**Texto do documento**
====

I.4- Na 1ª instância foi então, na sequência do assim decidido, proferido despacho datado de 19.5.09, no qual, conhecendo da referida excepção dilatória, julgou-se que a representação da requerente cabe à requerida B.... Considerando existir conflito de interesses entre a requerente e a sua representante legal, nomeou-se, nos termos do art.21º/2, C.P.C., E... como representante da requerente nos presentes autos, por se tratar da segunda associada mais votada na eleição para Superiora.

Esta decisão veio a ser anulada por acórdão desta Relação, por não se ter dado oportunidade à requerente de contraditar as excepções alegadas na oposição. Veio a mesma a fazê-lo em extenso articulado, para concluir pela validade formal da representação por força de Decretos emitidos pela Autoridade Eclesiástica competente, não ocorrendo, a seu ver, irregularidade de representação que obste a que o tribunal conheça de mérito.

A resposta não foi admitida por se ter considerado que foi trazida a juízo fora de tempo.

Em 24.6.10, proferiu-se o seguinte despacho: “Pelos requeridos foi arguida a excepção da irregularidade de representação da requerente. Notificada, a requerente não se pronunciou (em tempo, conforme exarado supra).

Por entendermos nada termos a acrescentar aos fundamentos de facto e de direito exarados no despacho proferido nestes autos a 19.5.09, por razões de economia processual aqui se dá o mesmo por integralmente reproduzido para efeitos de conhecimento da excepção dilatória da irregularidade de representação suscitada.

Notifique, dando-se cópia do despacho proferido a 19.5.09 para melhor compreensão do presente.”.

De novo recorreu a requerente.

Alegando, formulou 35 conclusões, depois de ter sido convidada a sintetizar as anteriores 72 conclusões, e que assim se expõem:

[…]

I.5- Contra-alegaram os requeridos, pugnando pelo improvimento do recurso e confirmação do despacho impugnado.

Dispensados os vistos, cumpre apreciar e decidir, nada a tal obstando.

                                               #                     #

II - FUNDAMENTOS

Os elementos factuais a tomar em conta, são os enunciados no precedente relatório.

Como é sabido, são as conclusões que delimitam o objecto do recurso, visando este a reapreciação de questões decididas pelo tribunal a quo, não podendo conhecer-se de matéria nova aí não apreciada, salvo de conhecimento oficioso.

Neste âmbito, percorrendo as conclusões do recurso, constata-se que a questão essencial que vem colocada e que aliás decorre do acto recorrido, prende-se com regularidade da representação da requerente da providência, aqui recorrente.

II.1- Mas como ponto inicial do seu desacordo com a decisão recorrida, alega a recorrente nas 13 primeiras conclusões, que a mesma está ferida de nulidade por falta de fundamentação, já que remeteu para os fundamentos de uma decisão declarada nula.

Esta crítica parece-nos infundada.

====

**Dados armazenados**
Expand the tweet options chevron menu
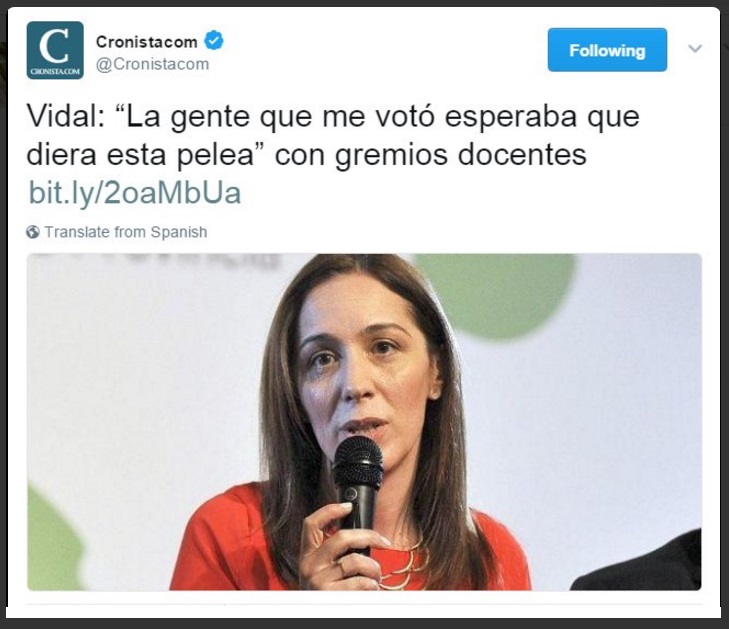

====

**Exercício**
Segundo o texto do documento, por que motivo a resposta da requerente não foi admitida? Para responder, baseie-se somente no texto do documento.

**Resposta**
Porque se considerou que foi trazida a juízo fora de tempo.